PASSAGE PROVIDED>
11th Spokesperson for the President
- Incumbent
- Assumed office 17 April 2025
- President: Prabowo Subianto
- Preceded by: Hasan Nasbi

Member of the House of Representatives
- In office 1 September 2020 – 21 October 2024
- Preceded by: Harry Poernomo
- Succeeded by: Azis Subekti
- Constituency: Central Java VI

Personal details
- Born: 28 October 1979 (age 46) Ngawi, Indonesia
- Party: Gerindra Party
- Spouse: Wahyu Fibriyanti ​(m. 2010)​
- Children: 2
- Alma mater: Gadjah Mada University (S.Hut.)

= Prasetyo Hadi =

Indonesian politician (born 1979)

Prasetyo Hadi (born 28 October 1979) is an Indonesian politician of the Gerindra Party serving as minister of state secretariat since 2024. From 2020 to 2024, he was a member of the House of Representatives.

== Career ==

=== 2019 Legislative Election ===
In the 2019 general election, Hadi ran as a legislative candidate for the Gerindra Party in the Central Java VI electoral district. He did not secure a seat, finishing with the second-highest number of votes within his party, behind the more senior incumbent, Harry Poernomo.

=== Entry into Parliament ===
In early 2020, Harry Poernomo resigned from his position in the House of Representatives. Officials from the Gerindra Party stated that Poernomo had received a new assignment directly from Prabowo Subianto.

SUPPLIED MATERIAL>
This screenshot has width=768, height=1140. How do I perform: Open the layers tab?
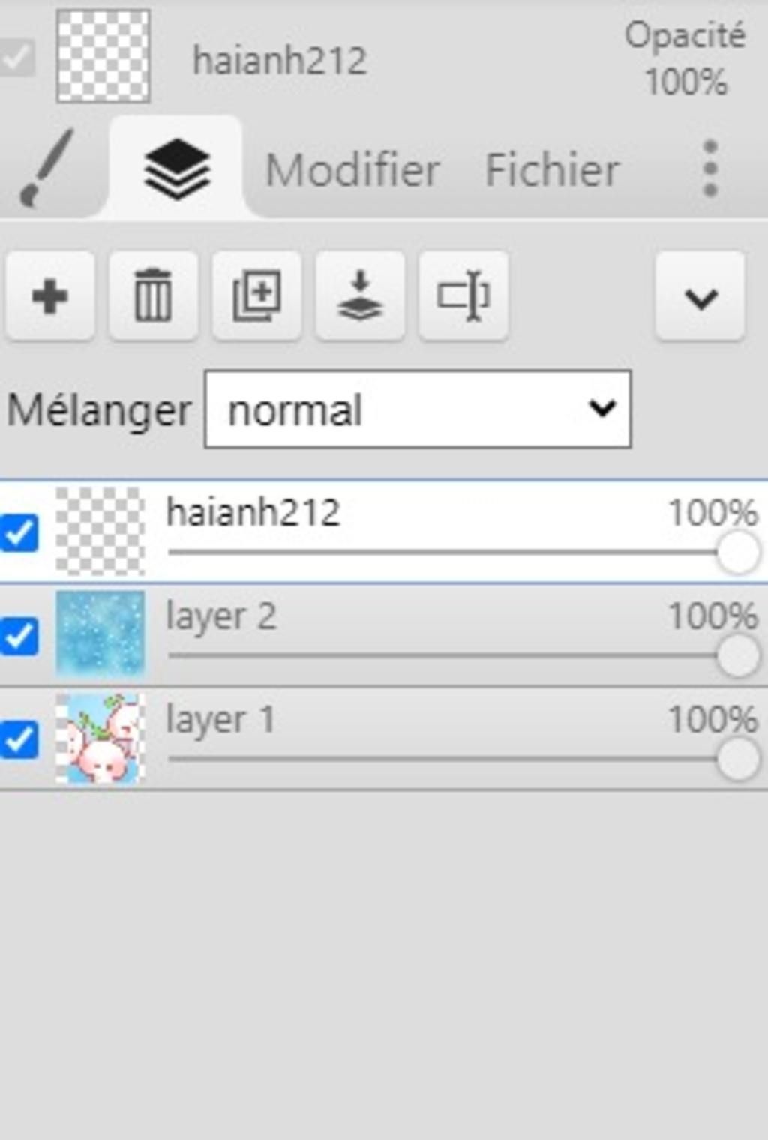[x=177, y=170]
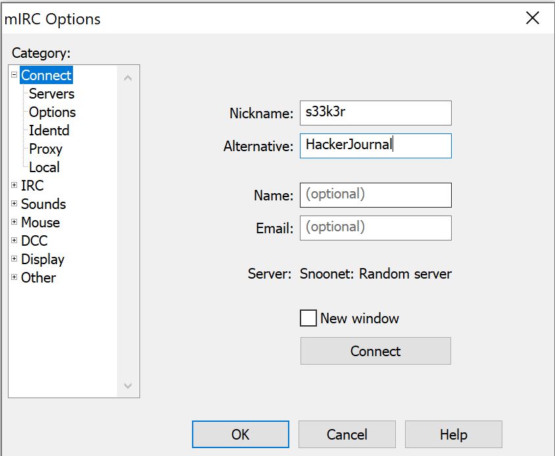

DIRECTIONS FOR THIS TASK> Decide whether each statement agrees with the profile of Prasetyo Hadi. Answer yes or no, quoting the words from the profile that settle it. (a) Hadi won a seat in the 2019 general election. (b) Hadi's constituency in the House of Representatives was Central Java VI. (c) Gerindra Party officials said Harry Poernomo had received a new assignment from Prabowo Subianto.

EXERCISE OUTPUT>
(a) No: "He did not secure a seat"
(b) Yes: "Constituency: Central Java VI"
(c) Yes: "Poernomo had received a new assignment directly from Prabowo Subianto"